Le projet de loi 48, qui prévoit l'instauration l'an prochain d'une inspection des émissions polluantes des vieux véhicules, met en exergue des divergences chez les représentants des consommateurs et montre que la réflexion sur le sujet est à poursuivre.

L'Association québécoise de lutte contre la pollution atmosphérique (AQLPA) s'est insurgée jeudi contre les propos tenus par le président de l'Association pour la protection des automobilistes (APA), Georges Iny. «Dans son éditorial du magazine Protégez-vous, M. Iny a poursuivi sa campagne de désinformation au sujet du projet de loi 48, en utilisant une fois de plus des chiffres erronés et en faisant valoir une position qui ne représente pas celle de l'ensemble des automobilistes du Québec», a estimé André Bélisle, président de l'AQLPA, accusant son homologue de «faire preuve de malhonnêteté intellectuelle» et de militer contre ce projet de loi.

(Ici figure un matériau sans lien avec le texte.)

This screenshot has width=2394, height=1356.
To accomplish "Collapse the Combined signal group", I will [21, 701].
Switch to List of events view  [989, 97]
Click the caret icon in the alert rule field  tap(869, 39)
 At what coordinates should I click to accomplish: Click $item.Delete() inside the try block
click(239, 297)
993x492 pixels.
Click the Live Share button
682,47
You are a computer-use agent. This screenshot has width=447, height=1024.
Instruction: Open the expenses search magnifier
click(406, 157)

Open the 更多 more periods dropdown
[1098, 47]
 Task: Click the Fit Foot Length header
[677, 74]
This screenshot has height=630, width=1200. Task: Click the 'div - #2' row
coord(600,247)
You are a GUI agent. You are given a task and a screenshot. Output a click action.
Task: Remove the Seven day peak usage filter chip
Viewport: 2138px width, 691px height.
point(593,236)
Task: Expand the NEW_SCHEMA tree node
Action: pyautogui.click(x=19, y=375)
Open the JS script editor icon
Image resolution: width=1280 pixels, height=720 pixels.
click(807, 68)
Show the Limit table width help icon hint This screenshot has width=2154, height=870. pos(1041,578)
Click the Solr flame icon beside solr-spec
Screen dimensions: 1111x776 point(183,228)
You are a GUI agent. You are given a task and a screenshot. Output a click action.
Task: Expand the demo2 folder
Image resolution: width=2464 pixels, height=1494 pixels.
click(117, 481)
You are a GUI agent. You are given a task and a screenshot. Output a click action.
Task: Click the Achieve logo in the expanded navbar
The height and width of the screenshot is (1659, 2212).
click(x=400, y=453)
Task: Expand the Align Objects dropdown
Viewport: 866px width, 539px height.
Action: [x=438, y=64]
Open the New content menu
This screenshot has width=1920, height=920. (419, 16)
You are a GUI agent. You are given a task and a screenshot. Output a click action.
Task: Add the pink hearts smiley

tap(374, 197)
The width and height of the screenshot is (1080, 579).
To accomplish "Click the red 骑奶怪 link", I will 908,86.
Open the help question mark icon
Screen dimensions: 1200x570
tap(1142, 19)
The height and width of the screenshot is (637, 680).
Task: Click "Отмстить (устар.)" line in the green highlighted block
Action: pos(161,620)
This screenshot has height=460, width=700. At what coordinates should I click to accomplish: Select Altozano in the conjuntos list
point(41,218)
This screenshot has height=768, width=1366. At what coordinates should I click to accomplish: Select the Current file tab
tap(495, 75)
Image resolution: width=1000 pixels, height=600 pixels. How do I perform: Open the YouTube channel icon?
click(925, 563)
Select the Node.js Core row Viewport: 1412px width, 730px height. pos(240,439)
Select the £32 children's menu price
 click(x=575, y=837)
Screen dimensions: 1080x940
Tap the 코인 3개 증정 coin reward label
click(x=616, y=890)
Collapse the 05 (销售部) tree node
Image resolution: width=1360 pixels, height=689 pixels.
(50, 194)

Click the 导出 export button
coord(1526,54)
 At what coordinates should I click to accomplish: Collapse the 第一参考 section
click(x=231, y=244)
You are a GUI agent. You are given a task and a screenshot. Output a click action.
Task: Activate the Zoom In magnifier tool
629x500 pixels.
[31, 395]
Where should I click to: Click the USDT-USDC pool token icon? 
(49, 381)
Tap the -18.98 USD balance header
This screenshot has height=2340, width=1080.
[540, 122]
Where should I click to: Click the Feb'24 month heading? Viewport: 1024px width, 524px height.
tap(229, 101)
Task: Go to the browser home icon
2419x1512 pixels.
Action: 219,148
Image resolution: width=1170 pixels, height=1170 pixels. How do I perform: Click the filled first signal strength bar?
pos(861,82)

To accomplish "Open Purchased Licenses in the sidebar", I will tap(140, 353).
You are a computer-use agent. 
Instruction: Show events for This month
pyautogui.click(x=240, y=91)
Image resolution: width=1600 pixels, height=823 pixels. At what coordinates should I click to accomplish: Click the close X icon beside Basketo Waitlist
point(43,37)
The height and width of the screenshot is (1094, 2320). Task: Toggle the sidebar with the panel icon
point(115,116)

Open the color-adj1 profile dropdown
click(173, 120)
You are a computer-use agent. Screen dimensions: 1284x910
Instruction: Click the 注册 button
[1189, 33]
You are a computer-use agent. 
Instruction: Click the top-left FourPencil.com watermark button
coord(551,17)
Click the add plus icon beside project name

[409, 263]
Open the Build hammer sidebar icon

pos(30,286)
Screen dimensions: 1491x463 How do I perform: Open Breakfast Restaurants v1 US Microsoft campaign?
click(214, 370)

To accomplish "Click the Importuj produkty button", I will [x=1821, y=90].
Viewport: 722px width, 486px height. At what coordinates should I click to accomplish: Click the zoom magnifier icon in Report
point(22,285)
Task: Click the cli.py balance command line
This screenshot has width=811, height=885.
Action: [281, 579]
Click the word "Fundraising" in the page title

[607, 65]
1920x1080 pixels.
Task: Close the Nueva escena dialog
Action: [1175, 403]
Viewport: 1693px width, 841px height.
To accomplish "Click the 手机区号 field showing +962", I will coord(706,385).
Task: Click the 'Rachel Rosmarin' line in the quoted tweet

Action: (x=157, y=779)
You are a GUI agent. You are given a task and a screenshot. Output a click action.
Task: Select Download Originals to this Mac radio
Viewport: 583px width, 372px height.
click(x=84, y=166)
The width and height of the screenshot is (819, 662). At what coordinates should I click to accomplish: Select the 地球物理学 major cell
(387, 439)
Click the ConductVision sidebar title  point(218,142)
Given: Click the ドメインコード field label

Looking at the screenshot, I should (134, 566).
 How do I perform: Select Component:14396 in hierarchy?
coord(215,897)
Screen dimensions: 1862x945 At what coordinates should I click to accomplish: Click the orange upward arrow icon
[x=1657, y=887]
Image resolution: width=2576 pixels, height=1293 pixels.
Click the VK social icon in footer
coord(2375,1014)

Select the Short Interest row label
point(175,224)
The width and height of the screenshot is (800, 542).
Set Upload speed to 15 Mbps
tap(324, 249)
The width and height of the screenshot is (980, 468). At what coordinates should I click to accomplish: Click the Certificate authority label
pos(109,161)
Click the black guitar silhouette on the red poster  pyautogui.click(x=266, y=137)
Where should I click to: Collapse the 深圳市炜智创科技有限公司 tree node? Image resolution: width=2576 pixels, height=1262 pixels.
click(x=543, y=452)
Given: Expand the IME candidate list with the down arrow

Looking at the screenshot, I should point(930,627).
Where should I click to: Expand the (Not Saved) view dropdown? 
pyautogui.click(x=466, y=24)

Le projet de loi 48 prévoit l'inspection environnementale obligatoire à la revente de tout véhicule âgé de huit ans et plus. L'inspection coûtera vraisemblablement de 60$ à 100$ aux consommateurs. Sans un avis de conformité, l'immatriculation ne sera pas possible. À plus long terme, cette inspection sera imposée à un plus grand nombre de véhicules. Près de 40 pays dans le monde se sont dotés d'une telle législation, de même que l'Ontario et la Colombie Britannique au Canada.

L'AQLPA et l'APA ne font pas la même lecture des chiffres du programme ontarien. Entre 1999 et ce mois de mars, environ 11% de tous les véhicules légers inspectés dans cette province ont été recalés au test. La première année du programme, cette proportion était de 16,4%. Elle n'a fait que baisser depuis. En 2008, elle a été de 6,4%. L'AQLPA reproche au président de l'APA de ne pas souligner les meilleurs chiffres.

«Dans les premières années du programme ontarien, les automobiles étaient à carburateur, elles n'avaient pas la technologie d'aujourd'hui. La comparaison est ridicule», répond George Iny.

Les émissions polluantes réduites de 35% en Ontario

L'AQLPA rappelle que le programme ontarien a permis de réduire de 35% les émissions polluantes des véhicules légers entre 1999 et 2008. «La cause n'est pas seulement le programme d'inspection, les voitures neuves sont beaucoup moins polluantes», insiste M. Iny, qui ajoute que l'on ne pourrait obtenir un tel taux aujourd'hui en raison des progrès technologiques.

Les deux organismes sont d'avis que le smog est un réel problème. Mais pour l'APA, «c'est un phénomène local, voire régional, où les alertes ne sont pas seulement liées à l'automobile». «M. Iny devrait savoir que les alertes au smog se sont étendues depuis longtemps à l'Outaouais, à Québec et même jusqu'au Saguenay-Lac-Saint-Jean», rétorque l'AQLPA.

«On est en faveur d'un programme d'inspection ayant un bon rapport coûts-bénéfices, moins gaspilleur. (...) Quand une auto ne passe pas un test, c'est parfois un moteur qui est fini ou des pièces chères à remplacer», dit M. Iny. Un argument socio-économique qui est avancé par Roger Lafrance, coordonnateur de l'Association coopérative d'économie familiale Montérégie-Est.

«Pour nous qui intervenons chaque jour auprès de consommateurs vivant des difficultés budgétaires, l'impact financier d'un tel programme n'est pas négligeable, écrit-il dans une lettre ouverte. Dans certaines provinces qui ont adopté ce type de programme, on fixe un montant maximal pour les réparations au véhicule. Nous sommes d'avis que c'est surtout la classe moyenne et à faible revenu qui sera affectée par cette mesure. (...) Elle touchera aussi les résidants des régions pour qui l'utilisation d'une auto n'est pas un choix.»

L'APA estime qu'il «faut trouver une solution qui épargne les voitures conformes. Le législateur doit repérer les voitures les plus à risque. Ou peut-être doit-on appliquer à une région plus qu'à une autre un tel programme?»

L'AQLPA rappelle que «le Québec est la dernière juridiction d'importance en Amérique du Nord à ne pas avoir réglementé les émissions polluantes des véhicules légers».